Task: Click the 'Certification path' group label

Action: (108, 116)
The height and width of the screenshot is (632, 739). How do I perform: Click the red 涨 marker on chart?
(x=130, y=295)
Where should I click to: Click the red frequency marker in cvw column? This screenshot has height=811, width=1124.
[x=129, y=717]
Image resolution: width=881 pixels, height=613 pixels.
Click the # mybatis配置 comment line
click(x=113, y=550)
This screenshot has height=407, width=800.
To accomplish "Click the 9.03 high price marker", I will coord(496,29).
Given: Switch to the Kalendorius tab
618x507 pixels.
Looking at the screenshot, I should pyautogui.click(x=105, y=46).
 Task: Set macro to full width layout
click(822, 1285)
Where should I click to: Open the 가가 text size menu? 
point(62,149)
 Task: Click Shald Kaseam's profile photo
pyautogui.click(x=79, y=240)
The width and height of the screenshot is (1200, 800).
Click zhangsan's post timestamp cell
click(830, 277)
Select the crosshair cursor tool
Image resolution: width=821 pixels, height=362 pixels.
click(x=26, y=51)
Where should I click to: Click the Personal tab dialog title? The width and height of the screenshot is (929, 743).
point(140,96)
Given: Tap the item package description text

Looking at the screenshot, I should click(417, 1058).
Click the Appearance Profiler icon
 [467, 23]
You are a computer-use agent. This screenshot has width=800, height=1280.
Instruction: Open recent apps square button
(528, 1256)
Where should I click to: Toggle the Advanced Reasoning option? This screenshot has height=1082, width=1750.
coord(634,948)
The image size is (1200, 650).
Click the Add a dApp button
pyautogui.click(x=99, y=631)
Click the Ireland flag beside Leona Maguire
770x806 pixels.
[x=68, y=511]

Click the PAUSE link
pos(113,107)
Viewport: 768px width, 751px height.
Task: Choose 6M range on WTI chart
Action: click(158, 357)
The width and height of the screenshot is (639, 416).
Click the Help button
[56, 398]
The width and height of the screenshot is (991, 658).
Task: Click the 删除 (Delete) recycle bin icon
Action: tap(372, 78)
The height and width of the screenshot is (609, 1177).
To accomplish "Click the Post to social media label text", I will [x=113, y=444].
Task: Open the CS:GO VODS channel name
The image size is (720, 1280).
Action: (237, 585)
====
→ **Aim of the task**
Only the lines from the one containing "770x806 pixels." through the end of the entries above belong in the answer; repeat them exactly.

→ **Expected answer**
770x806 pixels.
[x=68, y=511]

Click the PAUSE link
pos(113,107)
Viewport: 768px width, 751px height.
Task: Choose 6M range on WTI chart
Action: click(158, 357)
The width and height of the screenshot is (639, 416).
Click the Help button
[56, 398]
The width and height of the screenshot is (991, 658).
Task: Click the 删除 (Delete) recycle bin icon
Action: tap(372, 78)
The height and width of the screenshot is (609, 1177).
To accomplish "Click the Post to social media label text", I will [x=113, y=444].
Task: Open the CS:GO VODS channel name
The image size is (720, 1280).
Action: (237, 585)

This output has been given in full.